Display-less computing was Re: TOP POSTING

Mike tulsamike3434 at gmail.com
Mon Dec 14 13:46:14 CST 2015





On Dec 13, 2015, at 1:20 PM, Fred Cisin <cisin at xenosoft.com> wrote:

>> > So did you have to learn how to read the punch hole cards also or did
>> > the punch hole cards go into the computer and than printed out the
>> > data on the fan fold paper also was it in code or just plane English?
>> You COULD read the holes, if you really HAD to.  Keypunches printed
>> the alphanumeric form on the top edge of the cards.  if you punched a
>> deck of cards on the CPU's card punch, there was no printing.  If it
>> was an "object deck" ie. binary code, you would never "interpret" the
>> deck.  But, if it had something that might be human readable, there
>> was a machine called an interpreter, and it would type the symbols on
>> the top of the card for you.
> 
> At
> https://en.wikipedia.org/wiki/Punched_card#/media/File:Blue-punch-card-front-horiz.png
> is a picture of a card.  It was punched with a printing punch, or run through a 029 series interpreter punch, NOT with an INTERPRETER, which didn't line up what it printed with the columns (too large a font to do so), and couldn't interpret and run COBOL anyway.
> 
> Notice the punches used for the numbers.
> The rows above '0' were called 'Y' and 'X'
> Now look at the punches used for 'A' and 'B', and the relationship between them.

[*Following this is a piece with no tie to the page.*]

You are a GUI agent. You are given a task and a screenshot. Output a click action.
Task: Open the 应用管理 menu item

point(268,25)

> Now look at 'K', and compare it with 'J', 'L', and 'B'
> Now look at 'T', and compare it with 'S', 'U', 'B', and 'K'
> Letters and numbers were a simple easy to learn pattern.  I never fully learned the patterns for punctuation characters, and had to often look them up.
> 
> The diagonally cut corner was not always on the left (incompletely standardized)
> 
> 
> There was another special purpose punch, called a "VERIFIER".

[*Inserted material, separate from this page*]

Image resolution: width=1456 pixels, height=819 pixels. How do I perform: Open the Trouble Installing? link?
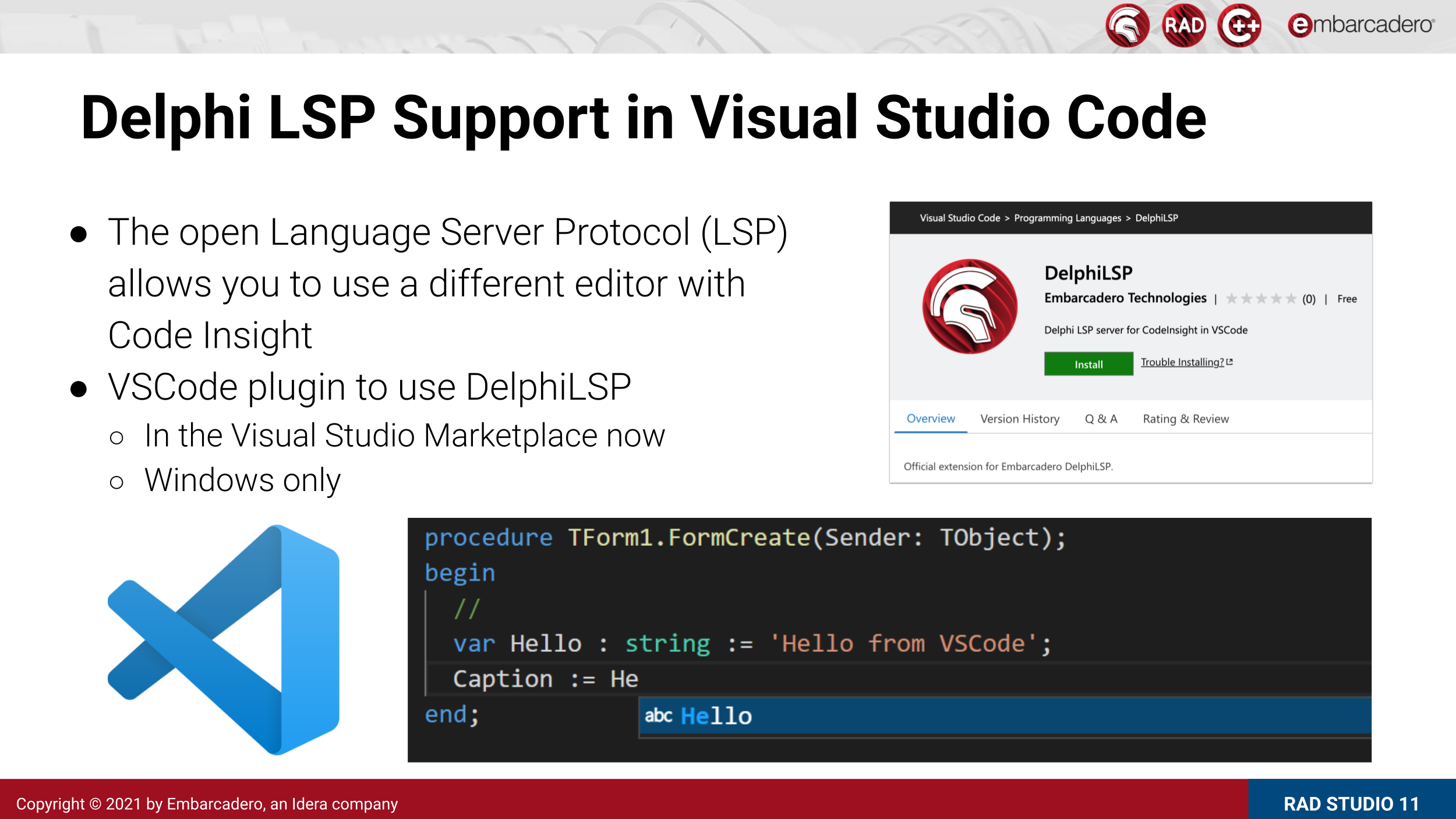pos(1182,362)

> You loaded it up with cards that were already punched, and proceeded to type from the same coding sheet.  If the whole card matched, then it put a little notch in the 80 end of the card, to show that its content was confirmed, or "VERIFIED".  If the content didn't match, then the VERIFIER put a notch in the top edge of the card above the column that didn't match.

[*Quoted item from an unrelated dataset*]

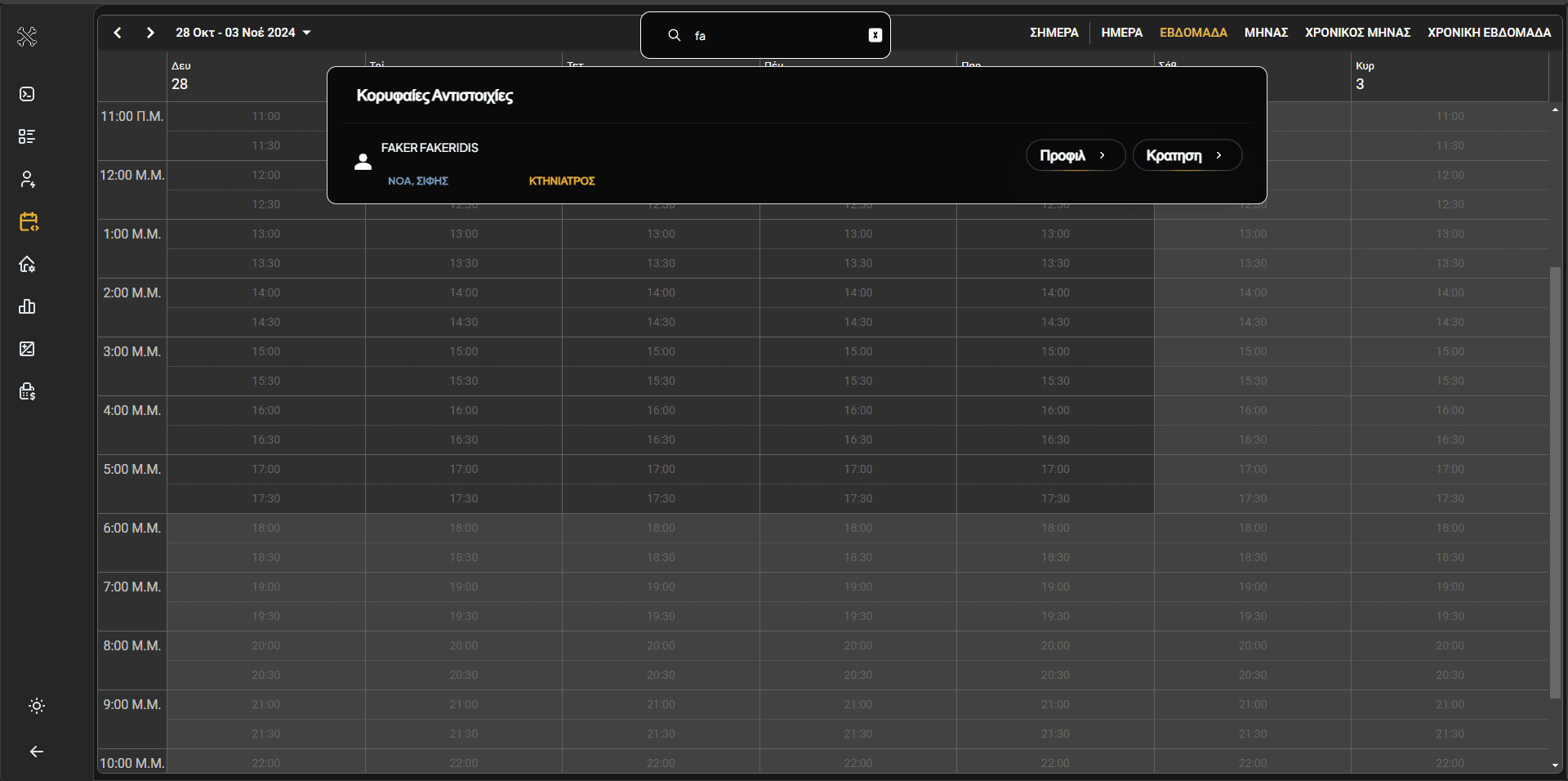Open the terminal/console panel in sidebar

click(x=27, y=94)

> Sometimes service bureaus that were hired to keypunch would verify whole boxes of blank cards.  Then they could give their client decks of "VERIFIED" cards, without having to actually rekey the content.  Yes, we did run into them.
> 
> 
> Hanging Chad was a miscarriage of justice.
> 
> 
> Bury me face down, 9 edge first.
> 
> 
> --
> Grumpy Ol' Fred             cisin at xenosoft.com


It almost seems like it was a lot more physical  not mental to run computers back in the day.